_Work order_
Repeat every record exactly as given.

_Supplied information_
——————————

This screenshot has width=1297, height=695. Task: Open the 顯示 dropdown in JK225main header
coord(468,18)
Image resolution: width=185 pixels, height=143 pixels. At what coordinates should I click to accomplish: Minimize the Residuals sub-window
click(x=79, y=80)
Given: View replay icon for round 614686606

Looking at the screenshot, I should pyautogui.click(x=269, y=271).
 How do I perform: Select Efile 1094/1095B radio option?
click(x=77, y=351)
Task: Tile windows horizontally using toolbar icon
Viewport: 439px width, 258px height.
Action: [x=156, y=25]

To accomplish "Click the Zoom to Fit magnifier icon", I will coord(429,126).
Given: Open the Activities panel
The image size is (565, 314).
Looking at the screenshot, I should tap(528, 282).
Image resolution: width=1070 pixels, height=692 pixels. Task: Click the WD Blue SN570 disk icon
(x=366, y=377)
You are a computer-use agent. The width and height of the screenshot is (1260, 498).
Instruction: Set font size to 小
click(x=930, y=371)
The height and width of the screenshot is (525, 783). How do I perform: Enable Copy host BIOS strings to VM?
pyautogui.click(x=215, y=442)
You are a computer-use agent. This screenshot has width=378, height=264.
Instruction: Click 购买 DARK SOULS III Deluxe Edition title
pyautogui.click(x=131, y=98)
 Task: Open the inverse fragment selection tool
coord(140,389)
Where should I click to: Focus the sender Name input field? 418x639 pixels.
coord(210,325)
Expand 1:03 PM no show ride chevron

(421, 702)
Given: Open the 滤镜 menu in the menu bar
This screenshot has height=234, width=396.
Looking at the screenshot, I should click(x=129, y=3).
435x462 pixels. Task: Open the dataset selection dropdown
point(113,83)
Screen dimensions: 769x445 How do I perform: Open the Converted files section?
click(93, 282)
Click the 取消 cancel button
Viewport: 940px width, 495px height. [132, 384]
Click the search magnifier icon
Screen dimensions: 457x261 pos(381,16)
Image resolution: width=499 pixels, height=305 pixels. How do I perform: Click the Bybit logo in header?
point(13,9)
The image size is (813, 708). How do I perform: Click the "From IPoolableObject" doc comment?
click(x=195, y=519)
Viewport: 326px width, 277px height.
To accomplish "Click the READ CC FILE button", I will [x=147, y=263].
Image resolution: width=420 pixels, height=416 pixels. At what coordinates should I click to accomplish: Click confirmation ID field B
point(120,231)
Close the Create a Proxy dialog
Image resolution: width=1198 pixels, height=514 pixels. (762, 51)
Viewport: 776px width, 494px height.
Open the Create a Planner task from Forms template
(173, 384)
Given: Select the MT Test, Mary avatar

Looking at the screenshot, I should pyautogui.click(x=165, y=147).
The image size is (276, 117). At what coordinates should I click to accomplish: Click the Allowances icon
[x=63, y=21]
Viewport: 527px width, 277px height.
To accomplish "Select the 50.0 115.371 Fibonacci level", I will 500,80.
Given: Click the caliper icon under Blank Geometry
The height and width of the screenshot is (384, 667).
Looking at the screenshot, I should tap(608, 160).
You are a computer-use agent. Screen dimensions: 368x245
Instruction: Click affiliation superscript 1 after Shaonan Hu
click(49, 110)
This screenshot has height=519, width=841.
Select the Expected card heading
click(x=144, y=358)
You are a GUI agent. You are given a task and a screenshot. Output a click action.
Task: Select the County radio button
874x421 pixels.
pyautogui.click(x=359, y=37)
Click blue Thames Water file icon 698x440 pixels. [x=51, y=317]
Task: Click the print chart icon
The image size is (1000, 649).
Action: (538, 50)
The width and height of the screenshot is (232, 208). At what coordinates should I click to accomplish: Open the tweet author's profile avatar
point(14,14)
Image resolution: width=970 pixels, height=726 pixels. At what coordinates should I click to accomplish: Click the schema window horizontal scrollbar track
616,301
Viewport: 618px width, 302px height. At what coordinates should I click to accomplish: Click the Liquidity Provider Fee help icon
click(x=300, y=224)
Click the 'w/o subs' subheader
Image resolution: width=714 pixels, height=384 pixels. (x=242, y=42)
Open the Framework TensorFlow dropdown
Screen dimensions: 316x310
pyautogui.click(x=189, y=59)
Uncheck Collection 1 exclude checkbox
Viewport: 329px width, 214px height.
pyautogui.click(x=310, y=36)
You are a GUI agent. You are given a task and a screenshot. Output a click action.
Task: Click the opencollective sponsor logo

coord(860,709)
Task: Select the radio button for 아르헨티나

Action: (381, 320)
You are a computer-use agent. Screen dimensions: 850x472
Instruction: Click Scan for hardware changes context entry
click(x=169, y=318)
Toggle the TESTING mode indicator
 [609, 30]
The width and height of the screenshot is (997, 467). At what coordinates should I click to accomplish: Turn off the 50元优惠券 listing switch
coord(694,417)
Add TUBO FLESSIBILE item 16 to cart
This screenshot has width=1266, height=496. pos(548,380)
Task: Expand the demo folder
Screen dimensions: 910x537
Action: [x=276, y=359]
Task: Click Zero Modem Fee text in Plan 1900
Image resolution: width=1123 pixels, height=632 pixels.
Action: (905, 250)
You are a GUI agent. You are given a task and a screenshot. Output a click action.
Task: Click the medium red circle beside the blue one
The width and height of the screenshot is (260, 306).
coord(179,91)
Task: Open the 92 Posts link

——————————

_Answer box_
This screenshot has width=1297, height=695. Task: Open the 顯示 dropdown in JK225main header
coord(468,18)
Image resolution: width=185 pixels, height=143 pixels. At what coordinates should I click to accomplish: Minimize the Residuals sub-window
click(x=79, y=80)
Given: View replay icon for round 614686606

Looking at the screenshot, I should pyautogui.click(x=269, y=271).
 How do I perform: Select Efile 1094/1095B radio option?
click(x=77, y=351)
Task: Tile windows horizontally using toolbar icon
Viewport: 439px width, 258px height.
Action: [x=156, y=25]

To accomplish "Click the Zoom to Fit magnifier icon", I will coord(429,126).
Given: Open the Activities panel
The image size is (565, 314).
Looking at the screenshot, I should tap(528, 282).
Image resolution: width=1070 pixels, height=692 pixels. Task: Click the WD Blue SN570 disk icon
(x=366, y=377)
You are a computer-use agent. The width and height of the screenshot is (1260, 498).
Instruction: Set font size to 小
click(x=930, y=371)
The height and width of the screenshot is (525, 783). How do I perform: Enable Copy host BIOS strings to VM?
pyautogui.click(x=215, y=442)
You are a computer-use agent. This screenshot has width=378, height=264.
Instruction: Click 购买 DARK SOULS III Deluxe Edition title
pyautogui.click(x=131, y=98)
 Task: Open the inverse fragment selection tool
coord(140,389)
Where should I click to: Focus the sender Name input field? 418x639 pixels.
coord(210,325)
Expand 1:03 PM no show ride chevron

(421, 702)
Given: Open the 滤镜 menu in the menu bar
This screenshot has height=234, width=396.
Looking at the screenshot, I should click(x=129, y=3).
435x462 pixels. Task: Open the dataset selection dropdown
point(113,83)
Screen dimensions: 769x445 How do I perform: Open the Converted files section?
click(93, 282)
Click the 取消 cancel button
Viewport: 940px width, 495px height. [132, 384]
Click the search magnifier icon
Screen dimensions: 457x261 pos(381,16)
Image resolution: width=499 pixels, height=305 pixels. How do I perform: Click the Bybit logo in header?
point(13,9)
The image size is (813, 708). How do I perform: Click the "From IPoolableObject" doc comment?
click(x=195, y=519)
Viewport: 326px width, 277px height.
To accomplish "Click the READ CC FILE button", I will [x=147, y=263].
Image resolution: width=420 pixels, height=416 pixels. At what coordinates should I click to accomplish: Click confirmation ID field B
point(120,231)
Close the Create a Proxy dialog
Image resolution: width=1198 pixels, height=514 pixels. (762, 51)
Viewport: 776px width, 494px height.
Open the Create a Planner task from Forms template
(173, 384)
Given: Select the MT Test, Mary avatar

Looking at the screenshot, I should pyautogui.click(x=165, y=147).
The image size is (276, 117). At what coordinates should I click to accomplish: Click the Allowances icon
[x=63, y=21]
Viewport: 527px width, 277px height.
To accomplish "Select the 50.0 115.371 Fibonacci level", I will 500,80.
Given: Click the caliper icon under Blank Geometry
The height and width of the screenshot is (384, 667).
Looking at the screenshot, I should tap(608, 160).
You are a computer-use agent. Screen dimensions: 368x245
Instruction: Click affiliation superscript 1 after Shaonan Hu
click(49, 110)
This screenshot has height=519, width=841.
Select the Expected card heading
click(x=144, y=358)
You are a GUI agent. You are given a task and a screenshot. Output a click action.
Task: Select the County radio button
874x421 pixels.
pyautogui.click(x=359, y=37)
Click blue Thames Water file icon 698x440 pixels. [x=51, y=317]
Task: Click the print chart icon
The image size is (1000, 649).
Action: (538, 50)
The width and height of the screenshot is (232, 208). At what coordinates should I click to accomplish: Open the tweet author's profile avatar
point(14,14)
Image resolution: width=970 pixels, height=726 pixels. At what coordinates should I click to accomplish: Click the schema window horizontal scrollbar track
616,301
Viewport: 618px width, 302px height. At what coordinates should I click to accomplish: Click the Liquidity Provider Fee help icon
click(x=300, y=224)
Click the 'w/o subs' subheader
Image resolution: width=714 pixels, height=384 pixels. (x=242, y=42)
Open the Framework TensorFlow dropdown
Screen dimensions: 316x310
pyautogui.click(x=189, y=59)
Uncheck Collection 1 exclude checkbox
Viewport: 329px width, 214px height.
pyautogui.click(x=310, y=36)
You are a GUI agent. You are given a task and a screenshot. Output a click action.
Task: Click the opencollective sponsor logo

coord(860,709)
Task: Select the radio button for 아르헨티나

Action: (381, 320)
You are a computer-use agent. Screen dimensions: 850x472
Instruction: Click Scan for hardware changes context entry
click(x=169, y=318)
Toggle the TESTING mode indicator
 [609, 30]
The width and height of the screenshot is (997, 467). At what coordinates should I click to accomplish: Turn off the 50元优惠券 listing switch
coord(694,417)
Add TUBO FLESSIBILE item 16 to cart
This screenshot has width=1266, height=496. pos(548,380)
Task: Expand the demo folder
Screen dimensions: 910x537
Action: [x=276, y=359]
Task: Click Zero Modem Fee text in Plan 1900
Image resolution: width=1123 pixels, height=632 pixels.
Action: (905, 250)
You are a GUI agent. You are given a task and a screenshot. Output a click action.
Task: Click the medium red circle beside the blue one
The width and height of the screenshot is (260, 306).
coord(179,91)
Task: Open the 92 Posts link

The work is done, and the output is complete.